_WHAT TO WORK ON_. Swap "Output" for "Produce" wherever it occurs in the entries below, and write out all the entries again with nothing else changed. Leave the pictures out.

══ EXERCISE INPUTS

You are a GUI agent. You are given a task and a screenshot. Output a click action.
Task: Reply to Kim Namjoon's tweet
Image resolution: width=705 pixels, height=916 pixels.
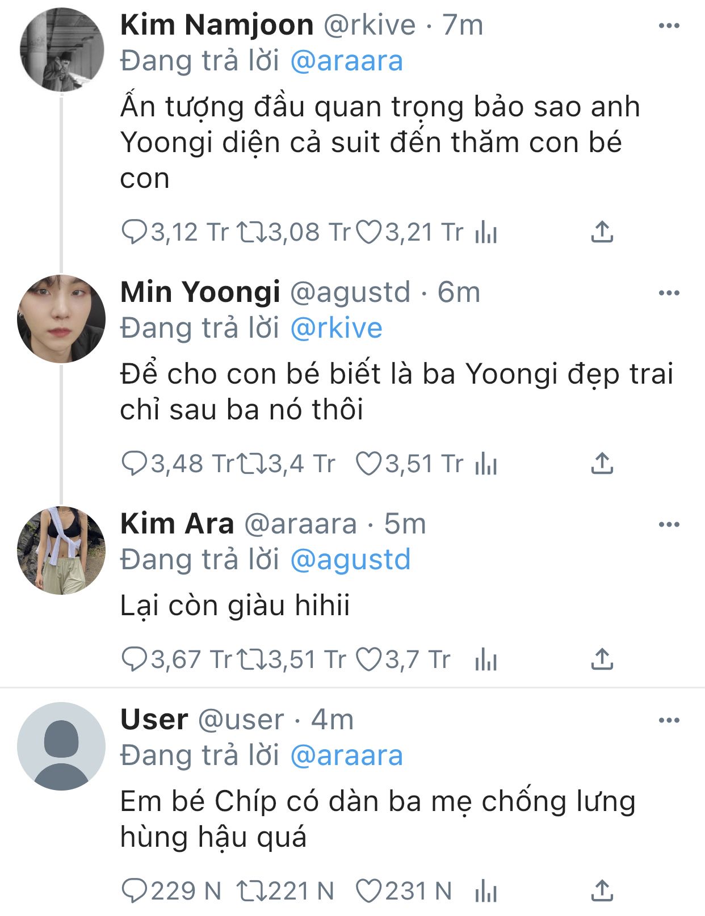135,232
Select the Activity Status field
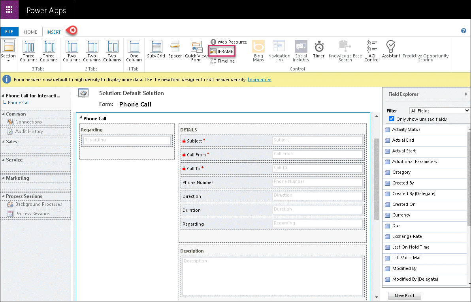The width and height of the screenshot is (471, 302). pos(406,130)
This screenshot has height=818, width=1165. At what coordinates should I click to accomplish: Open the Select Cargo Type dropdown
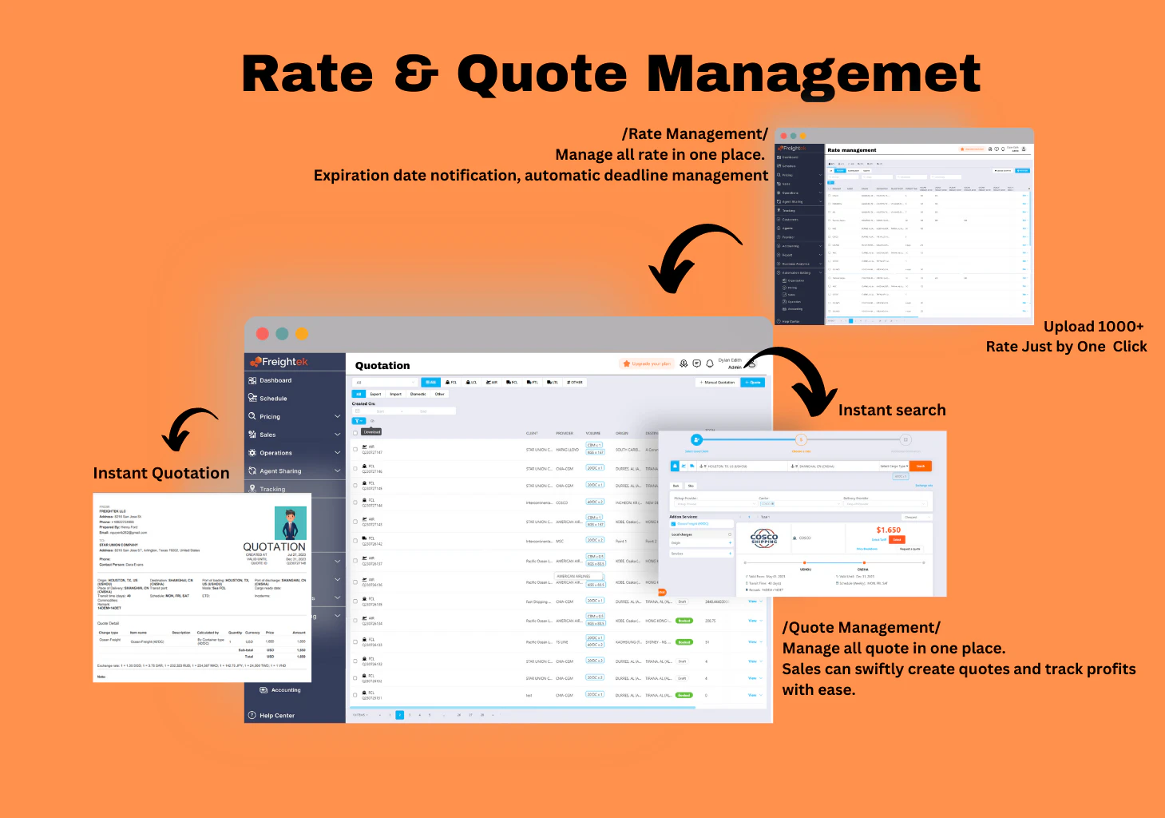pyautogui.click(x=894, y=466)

════

_FINISHED EXERCISE_.
You are a GUI agent. You are given a task and a screenshot. Produce a click action.
Task: Reply to Kim Namjoon's tweet
Image resolution: width=705 pixels, height=916 pixels.
135,232
Select the Activity Status field
The width and height of the screenshot is (471, 302). pos(406,130)
This screenshot has height=818, width=1165. At what coordinates should I click to accomplish: Open the Select Cargo Type dropdown
pyautogui.click(x=894, y=466)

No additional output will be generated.